◆ **EXTRACTED ENTRIES**
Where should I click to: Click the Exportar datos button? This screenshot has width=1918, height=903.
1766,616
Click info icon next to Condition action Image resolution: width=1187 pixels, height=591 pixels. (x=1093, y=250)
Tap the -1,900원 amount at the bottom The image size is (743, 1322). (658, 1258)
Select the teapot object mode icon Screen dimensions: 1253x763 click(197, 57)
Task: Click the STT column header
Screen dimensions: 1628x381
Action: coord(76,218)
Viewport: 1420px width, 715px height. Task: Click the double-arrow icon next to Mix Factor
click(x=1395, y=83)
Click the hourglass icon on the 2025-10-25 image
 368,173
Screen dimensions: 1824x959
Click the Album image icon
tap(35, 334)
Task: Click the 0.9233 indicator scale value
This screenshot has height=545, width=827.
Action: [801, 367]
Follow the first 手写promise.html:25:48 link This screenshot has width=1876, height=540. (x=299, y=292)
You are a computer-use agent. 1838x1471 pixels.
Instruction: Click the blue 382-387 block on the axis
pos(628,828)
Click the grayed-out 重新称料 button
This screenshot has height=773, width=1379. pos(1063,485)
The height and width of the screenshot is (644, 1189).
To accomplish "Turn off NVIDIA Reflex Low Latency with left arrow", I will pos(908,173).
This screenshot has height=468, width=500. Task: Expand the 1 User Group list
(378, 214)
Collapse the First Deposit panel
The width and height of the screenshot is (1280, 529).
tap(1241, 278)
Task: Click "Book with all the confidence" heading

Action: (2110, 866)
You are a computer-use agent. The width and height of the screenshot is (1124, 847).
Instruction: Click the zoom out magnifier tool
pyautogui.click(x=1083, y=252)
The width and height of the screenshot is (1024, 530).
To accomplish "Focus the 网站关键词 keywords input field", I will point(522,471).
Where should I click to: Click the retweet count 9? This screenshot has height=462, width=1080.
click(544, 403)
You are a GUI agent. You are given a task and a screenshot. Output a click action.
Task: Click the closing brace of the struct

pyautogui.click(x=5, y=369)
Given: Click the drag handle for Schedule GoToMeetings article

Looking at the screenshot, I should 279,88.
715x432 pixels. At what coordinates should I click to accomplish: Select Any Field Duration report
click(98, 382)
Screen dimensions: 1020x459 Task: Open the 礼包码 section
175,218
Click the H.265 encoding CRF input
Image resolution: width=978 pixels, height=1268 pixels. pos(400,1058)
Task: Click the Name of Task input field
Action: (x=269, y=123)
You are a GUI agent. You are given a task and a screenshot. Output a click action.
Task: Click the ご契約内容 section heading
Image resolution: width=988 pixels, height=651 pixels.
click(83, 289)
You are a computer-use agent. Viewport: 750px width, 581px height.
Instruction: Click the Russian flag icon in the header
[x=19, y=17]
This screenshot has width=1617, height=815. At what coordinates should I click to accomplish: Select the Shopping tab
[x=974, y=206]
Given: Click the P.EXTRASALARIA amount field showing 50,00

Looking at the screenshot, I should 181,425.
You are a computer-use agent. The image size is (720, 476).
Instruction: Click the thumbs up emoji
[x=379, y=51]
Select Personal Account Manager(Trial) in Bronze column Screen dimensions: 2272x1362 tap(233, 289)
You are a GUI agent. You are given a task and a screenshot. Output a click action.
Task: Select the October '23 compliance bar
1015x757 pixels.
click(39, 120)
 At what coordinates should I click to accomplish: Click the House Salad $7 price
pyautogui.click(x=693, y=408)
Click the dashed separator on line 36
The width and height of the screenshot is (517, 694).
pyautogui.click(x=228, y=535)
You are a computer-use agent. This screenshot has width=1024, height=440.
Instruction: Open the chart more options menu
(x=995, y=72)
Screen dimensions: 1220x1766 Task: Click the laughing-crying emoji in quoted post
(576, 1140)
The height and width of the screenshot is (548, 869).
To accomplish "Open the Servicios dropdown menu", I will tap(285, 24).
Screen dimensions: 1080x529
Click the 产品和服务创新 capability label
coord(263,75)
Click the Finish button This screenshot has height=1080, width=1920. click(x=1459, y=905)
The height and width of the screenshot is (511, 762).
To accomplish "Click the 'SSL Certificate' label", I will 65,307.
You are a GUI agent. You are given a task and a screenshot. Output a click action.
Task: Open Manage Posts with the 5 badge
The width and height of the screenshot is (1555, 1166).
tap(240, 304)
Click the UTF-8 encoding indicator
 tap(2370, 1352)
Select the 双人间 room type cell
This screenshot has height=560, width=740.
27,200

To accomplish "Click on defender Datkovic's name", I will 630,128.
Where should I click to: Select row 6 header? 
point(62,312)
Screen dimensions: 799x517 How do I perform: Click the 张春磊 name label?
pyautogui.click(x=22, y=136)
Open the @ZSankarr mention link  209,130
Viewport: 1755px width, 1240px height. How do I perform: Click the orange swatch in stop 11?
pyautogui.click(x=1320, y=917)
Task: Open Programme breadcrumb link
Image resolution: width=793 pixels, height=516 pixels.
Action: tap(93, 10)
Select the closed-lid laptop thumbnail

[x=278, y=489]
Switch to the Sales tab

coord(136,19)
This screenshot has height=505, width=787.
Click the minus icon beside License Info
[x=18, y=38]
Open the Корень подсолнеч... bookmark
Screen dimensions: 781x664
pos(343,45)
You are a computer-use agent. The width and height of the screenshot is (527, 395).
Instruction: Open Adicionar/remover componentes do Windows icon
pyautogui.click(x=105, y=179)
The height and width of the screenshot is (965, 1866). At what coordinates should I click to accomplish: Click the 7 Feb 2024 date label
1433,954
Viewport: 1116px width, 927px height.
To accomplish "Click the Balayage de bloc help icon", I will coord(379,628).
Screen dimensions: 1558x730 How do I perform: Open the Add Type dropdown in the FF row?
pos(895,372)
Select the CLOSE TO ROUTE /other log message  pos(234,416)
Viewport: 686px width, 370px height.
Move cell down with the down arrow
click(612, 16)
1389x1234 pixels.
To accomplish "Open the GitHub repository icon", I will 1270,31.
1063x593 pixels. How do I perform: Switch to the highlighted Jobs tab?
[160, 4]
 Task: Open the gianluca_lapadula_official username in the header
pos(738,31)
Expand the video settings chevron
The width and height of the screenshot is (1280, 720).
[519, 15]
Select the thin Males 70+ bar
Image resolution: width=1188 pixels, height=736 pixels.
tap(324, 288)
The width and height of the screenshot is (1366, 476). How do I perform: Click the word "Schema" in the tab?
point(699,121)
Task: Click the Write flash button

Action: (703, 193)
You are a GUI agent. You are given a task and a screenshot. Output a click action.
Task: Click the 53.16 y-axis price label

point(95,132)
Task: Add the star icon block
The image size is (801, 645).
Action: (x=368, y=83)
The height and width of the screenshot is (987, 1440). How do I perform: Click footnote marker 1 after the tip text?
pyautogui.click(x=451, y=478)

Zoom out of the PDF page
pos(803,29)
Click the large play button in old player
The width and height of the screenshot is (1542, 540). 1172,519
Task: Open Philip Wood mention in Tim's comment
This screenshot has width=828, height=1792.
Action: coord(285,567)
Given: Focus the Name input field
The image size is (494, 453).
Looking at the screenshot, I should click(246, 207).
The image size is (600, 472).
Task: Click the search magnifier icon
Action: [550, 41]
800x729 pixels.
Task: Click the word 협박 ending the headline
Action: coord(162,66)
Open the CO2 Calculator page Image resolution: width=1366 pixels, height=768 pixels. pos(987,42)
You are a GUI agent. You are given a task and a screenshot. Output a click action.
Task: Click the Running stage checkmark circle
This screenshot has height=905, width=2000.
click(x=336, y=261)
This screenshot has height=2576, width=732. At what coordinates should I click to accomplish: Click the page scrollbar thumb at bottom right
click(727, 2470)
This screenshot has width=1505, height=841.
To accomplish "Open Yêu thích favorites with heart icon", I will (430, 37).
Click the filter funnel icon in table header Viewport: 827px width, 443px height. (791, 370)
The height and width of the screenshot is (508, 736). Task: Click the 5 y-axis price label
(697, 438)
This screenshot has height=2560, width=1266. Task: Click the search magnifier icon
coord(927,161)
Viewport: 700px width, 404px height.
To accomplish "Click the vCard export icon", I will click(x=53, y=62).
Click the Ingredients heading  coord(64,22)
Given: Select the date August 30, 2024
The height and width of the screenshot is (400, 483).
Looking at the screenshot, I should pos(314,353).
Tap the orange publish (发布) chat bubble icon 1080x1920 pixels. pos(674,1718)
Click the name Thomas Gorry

◆ **ACTIVITY**
Your task is to quote the lines above, beginning with the first and ending with the one that holds "Collapse the First Deposit panel".

◆ **RESPONSE TO THIS EXERCISE**
Where should I click to: Click the Exportar datos button? This screenshot has width=1918, height=903.
1766,616
Click info icon next to Condition action Image resolution: width=1187 pixels, height=591 pixels. (x=1093, y=250)
Tap the -1,900원 amount at the bottom The image size is (743, 1322). (658, 1258)
Select the teapot object mode icon Screen dimensions: 1253x763 click(197, 57)
Task: Click the STT column header
Screen dimensions: 1628x381
Action: coord(76,218)
Viewport: 1420px width, 715px height. Task: Click the double-arrow icon next to Mix Factor
click(x=1395, y=83)
Click the hourglass icon on the 2025-10-25 image
 368,173
Screen dimensions: 1824x959
Click the Album image icon
tap(35, 334)
Task: Click the 0.9233 indicator scale value
This screenshot has height=545, width=827.
Action: [801, 367]
Follow the first 手写promise.html:25:48 link This screenshot has width=1876, height=540. (x=299, y=292)
You are a computer-use agent. 1838x1471 pixels.
Instruction: Click the blue 382-387 block on the axis
pos(628,828)
Click the grayed-out 重新称料 button
This screenshot has height=773, width=1379. pos(1063,485)
The height and width of the screenshot is (644, 1189).
To accomplish "Turn off NVIDIA Reflex Low Latency with left arrow", I will pos(908,173).
This screenshot has height=468, width=500. Task: Expand the 1 User Group list
(378, 214)
Collapse the First Deposit panel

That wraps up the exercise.